ACTIVITY: Repeat the listing below line for line, exactly as shown.

RECORDS FOR THIS EXERCISE:
▬▬▬▬▬▬▬▬▬▬
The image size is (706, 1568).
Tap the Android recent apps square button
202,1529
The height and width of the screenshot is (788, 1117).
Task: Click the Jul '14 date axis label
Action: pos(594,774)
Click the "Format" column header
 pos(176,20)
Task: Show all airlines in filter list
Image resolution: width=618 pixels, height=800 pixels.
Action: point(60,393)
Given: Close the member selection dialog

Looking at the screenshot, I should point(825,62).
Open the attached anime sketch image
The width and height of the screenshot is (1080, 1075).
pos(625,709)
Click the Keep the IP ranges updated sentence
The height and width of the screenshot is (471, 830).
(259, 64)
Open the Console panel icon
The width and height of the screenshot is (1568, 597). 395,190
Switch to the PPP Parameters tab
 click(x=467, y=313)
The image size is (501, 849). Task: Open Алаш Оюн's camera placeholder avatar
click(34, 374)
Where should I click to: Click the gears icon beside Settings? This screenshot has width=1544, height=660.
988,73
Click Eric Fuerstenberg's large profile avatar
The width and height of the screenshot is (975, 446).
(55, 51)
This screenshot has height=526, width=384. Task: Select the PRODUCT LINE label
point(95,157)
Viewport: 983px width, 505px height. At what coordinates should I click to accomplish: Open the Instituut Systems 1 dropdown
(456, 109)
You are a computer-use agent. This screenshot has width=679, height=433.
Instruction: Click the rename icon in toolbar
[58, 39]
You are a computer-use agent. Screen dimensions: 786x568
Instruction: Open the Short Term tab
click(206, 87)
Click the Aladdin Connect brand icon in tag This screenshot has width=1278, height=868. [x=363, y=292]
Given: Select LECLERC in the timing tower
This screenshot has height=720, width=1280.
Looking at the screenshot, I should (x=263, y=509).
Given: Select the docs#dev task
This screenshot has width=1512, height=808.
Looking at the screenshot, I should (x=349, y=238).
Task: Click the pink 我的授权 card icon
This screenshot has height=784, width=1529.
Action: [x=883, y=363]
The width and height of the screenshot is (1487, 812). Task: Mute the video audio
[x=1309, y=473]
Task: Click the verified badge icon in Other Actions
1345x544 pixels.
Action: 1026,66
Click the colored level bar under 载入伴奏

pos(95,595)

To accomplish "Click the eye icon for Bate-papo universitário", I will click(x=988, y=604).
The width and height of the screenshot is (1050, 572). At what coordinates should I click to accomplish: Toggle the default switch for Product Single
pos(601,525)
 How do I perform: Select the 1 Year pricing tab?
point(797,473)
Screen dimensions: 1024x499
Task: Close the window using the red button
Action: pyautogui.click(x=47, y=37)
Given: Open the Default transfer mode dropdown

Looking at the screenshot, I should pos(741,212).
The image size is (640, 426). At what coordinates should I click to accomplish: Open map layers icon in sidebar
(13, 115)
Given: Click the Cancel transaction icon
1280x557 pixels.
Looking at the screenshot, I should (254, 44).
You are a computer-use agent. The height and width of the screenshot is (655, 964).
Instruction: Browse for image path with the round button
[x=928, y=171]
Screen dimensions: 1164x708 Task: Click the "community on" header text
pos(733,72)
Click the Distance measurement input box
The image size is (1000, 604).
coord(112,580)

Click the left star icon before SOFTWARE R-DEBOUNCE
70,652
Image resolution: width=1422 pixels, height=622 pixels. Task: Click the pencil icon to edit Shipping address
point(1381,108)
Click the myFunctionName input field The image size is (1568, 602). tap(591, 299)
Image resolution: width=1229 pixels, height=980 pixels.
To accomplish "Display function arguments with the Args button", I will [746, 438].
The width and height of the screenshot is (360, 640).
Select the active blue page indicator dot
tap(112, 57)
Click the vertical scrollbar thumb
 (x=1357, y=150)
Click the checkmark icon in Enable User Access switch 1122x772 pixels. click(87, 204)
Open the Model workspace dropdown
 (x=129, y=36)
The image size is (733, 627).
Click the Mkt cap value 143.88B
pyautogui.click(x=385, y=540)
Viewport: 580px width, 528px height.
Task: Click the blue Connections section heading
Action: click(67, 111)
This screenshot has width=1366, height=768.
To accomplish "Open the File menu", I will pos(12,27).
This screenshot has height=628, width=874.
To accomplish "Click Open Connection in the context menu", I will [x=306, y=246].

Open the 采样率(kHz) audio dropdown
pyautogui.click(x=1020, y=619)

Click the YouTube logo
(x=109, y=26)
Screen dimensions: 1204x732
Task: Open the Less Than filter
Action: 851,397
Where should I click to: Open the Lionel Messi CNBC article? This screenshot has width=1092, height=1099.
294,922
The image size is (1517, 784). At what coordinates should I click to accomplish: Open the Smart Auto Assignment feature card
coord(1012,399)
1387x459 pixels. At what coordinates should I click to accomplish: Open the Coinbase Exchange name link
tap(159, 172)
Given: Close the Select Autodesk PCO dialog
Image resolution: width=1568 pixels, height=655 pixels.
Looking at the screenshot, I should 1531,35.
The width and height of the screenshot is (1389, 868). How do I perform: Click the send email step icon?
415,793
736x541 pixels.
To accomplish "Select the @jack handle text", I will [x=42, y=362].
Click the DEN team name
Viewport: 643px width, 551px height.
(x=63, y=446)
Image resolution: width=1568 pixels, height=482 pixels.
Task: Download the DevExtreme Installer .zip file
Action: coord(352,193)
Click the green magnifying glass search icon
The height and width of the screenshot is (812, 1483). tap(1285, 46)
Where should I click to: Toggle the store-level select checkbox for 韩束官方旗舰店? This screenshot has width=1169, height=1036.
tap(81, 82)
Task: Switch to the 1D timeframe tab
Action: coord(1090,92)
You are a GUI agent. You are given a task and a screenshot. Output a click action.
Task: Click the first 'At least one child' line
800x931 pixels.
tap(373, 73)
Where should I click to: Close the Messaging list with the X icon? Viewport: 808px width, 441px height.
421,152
▬▬▬▬▬▬▬▬▬▬
RESPONSE AREA:
The image size is (706, 1568).
Tap the Android recent apps square button
202,1529
The height and width of the screenshot is (788, 1117).
Task: Click the Jul '14 date axis label
Action: pos(594,774)
Click the "Format" column header
 pos(176,20)
Task: Show all airlines in filter list
Image resolution: width=618 pixels, height=800 pixels.
Action: point(60,393)
Given: Close the member selection dialog

Looking at the screenshot, I should point(825,62).
Open the attached anime sketch image
The width and height of the screenshot is (1080, 1075).
pos(625,709)
Click the Keep the IP ranges updated sentence
The height and width of the screenshot is (471, 830).
(259, 64)
Open the Console panel icon
The width and height of the screenshot is (1568, 597). 395,190
Switch to the PPP Parameters tab
 click(x=467, y=313)
The image size is (501, 849). Task: Open Алаш Оюн's camera placeholder avatar
click(34, 374)
Where should I click to: Click the gears icon beside Settings? This screenshot has width=1544, height=660.
988,73
Click Eric Fuerstenberg's large profile avatar
The width and height of the screenshot is (975, 446).
(55, 51)
This screenshot has height=526, width=384. Task: Select the PRODUCT LINE label
point(95,157)
Viewport: 983px width, 505px height. At what coordinates should I click to accomplish: Open the Instituut Systems 1 dropdown
(456, 109)
You are a computer-use agent. This screenshot has width=679, height=433.
Instruction: Click the rename icon in toolbar
[58, 39]
You are a computer-use agent. Screen dimensions: 786x568
Instruction: Open the Short Term tab
click(206, 87)
Click the Aladdin Connect brand icon in tag This screenshot has width=1278, height=868. [x=363, y=292]
Given: Select LECLERC in the timing tower
This screenshot has height=720, width=1280.
Looking at the screenshot, I should (x=263, y=509).
Given: Select the docs#dev task
This screenshot has width=1512, height=808.
Looking at the screenshot, I should (x=349, y=238).
Task: Click the pink 我的授权 card icon
This screenshot has height=784, width=1529.
Action: [x=883, y=363]
The width and height of the screenshot is (1487, 812). Task: Mute the video audio
[x=1309, y=473]
Task: Click the verified badge icon in Other Actions
1345x544 pixels.
Action: 1026,66
Click the colored level bar under 载入伴奏

pos(95,595)

To accomplish "Click the eye icon for Bate-papo universitário", I will click(x=988, y=604).
The width and height of the screenshot is (1050, 572). At what coordinates should I click to accomplish: Toggle the default switch for Product Single
pos(601,525)
 How do I perform: Select the 1 Year pricing tab?
point(797,473)
Screen dimensions: 1024x499
Task: Close the window using the red button
Action: pyautogui.click(x=47, y=37)
Given: Open the Default transfer mode dropdown

Looking at the screenshot, I should pos(741,212).
The image size is (640, 426). At what coordinates should I click to accomplish: Open map layers icon in sidebar
(13, 115)
Given: Click the Cancel transaction icon
1280x557 pixels.
Looking at the screenshot, I should (254, 44).
You are a computer-use agent. The height and width of the screenshot is (655, 964).
Instruction: Browse for image path with the round button
[x=928, y=171]
Screen dimensions: 1164x708 Task: Click the "community on" header text
pos(733,72)
Click the Distance measurement input box
The image size is (1000, 604).
coord(112,580)

Click the left star icon before SOFTWARE R-DEBOUNCE
70,652
Image resolution: width=1422 pixels, height=622 pixels. Task: Click the pencil icon to edit Shipping address
point(1381,108)
Click the myFunctionName input field The image size is (1568, 602). tap(591, 299)
Image resolution: width=1229 pixels, height=980 pixels.
To accomplish "Display function arguments with the Args button", I will [746, 438].
The width and height of the screenshot is (360, 640).
Select the active blue page indicator dot
tap(112, 57)
Click the vertical scrollbar thumb
 (x=1357, y=150)
Click the checkmark icon in Enable User Access switch 1122x772 pixels. click(87, 204)
Open the Model workspace dropdown
 (x=129, y=36)
The image size is (733, 627).
Click the Mkt cap value 143.88B
pyautogui.click(x=385, y=540)
Viewport: 580px width, 528px height.
Task: Click the blue Connections section heading
Action: click(67, 111)
This screenshot has width=1366, height=768.
To accomplish "Open the File menu", I will pos(12,27).
This screenshot has height=628, width=874.
To accomplish "Click Open Connection in the context menu", I will [x=306, y=246].

Open the 采样率(kHz) audio dropdown
pyautogui.click(x=1020, y=619)

Click the YouTube logo
(x=109, y=26)
Screen dimensions: 1204x732
Task: Open the Less Than filter
Action: 851,397
Where should I click to: Open the Lionel Messi CNBC article? This screenshot has width=1092, height=1099.
294,922
The image size is (1517, 784). At what coordinates should I click to accomplish: Open the Smart Auto Assignment feature card
coord(1012,399)
1387x459 pixels. At what coordinates should I click to accomplish: Open the Coinbase Exchange name link
tap(159, 172)
Given: Close the Select Autodesk PCO dialog
Image resolution: width=1568 pixels, height=655 pixels.
Looking at the screenshot, I should 1531,35.
The width and height of the screenshot is (1389, 868). How do I perform: Click the send email step icon?
415,793
736x541 pixels.
To accomplish "Select the @jack handle text", I will [x=42, y=362].
Click the DEN team name
Viewport: 643px width, 551px height.
(x=63, y=446)
Image resolution: width=1568 pixels, height=482 pixels.
Task: Download the DevExtreme Installer .zip file
Action: coord(352,193)
Click the green magnifying glass search icon
The height and width of the screenshot is (812, 1483). tap(1285, 46)
Where should I click to: Toggle the store-level select checkbox for 韩束官方旗舰店? This screenshot has width=1169, height=1036.
tap(81, 82)
Task: Switch to the 1D timeframe tab
Action: coord(1090,92)
You are a GUI agent. You are given a task and a screenshot. Output a click action.
Task: Click the first 'At least one child' line
800x931 pixels.
tap(373, 73)
Where should I click to: Close the Messaging list with the X icon? Viewport: 808px width, 441px height.
421,152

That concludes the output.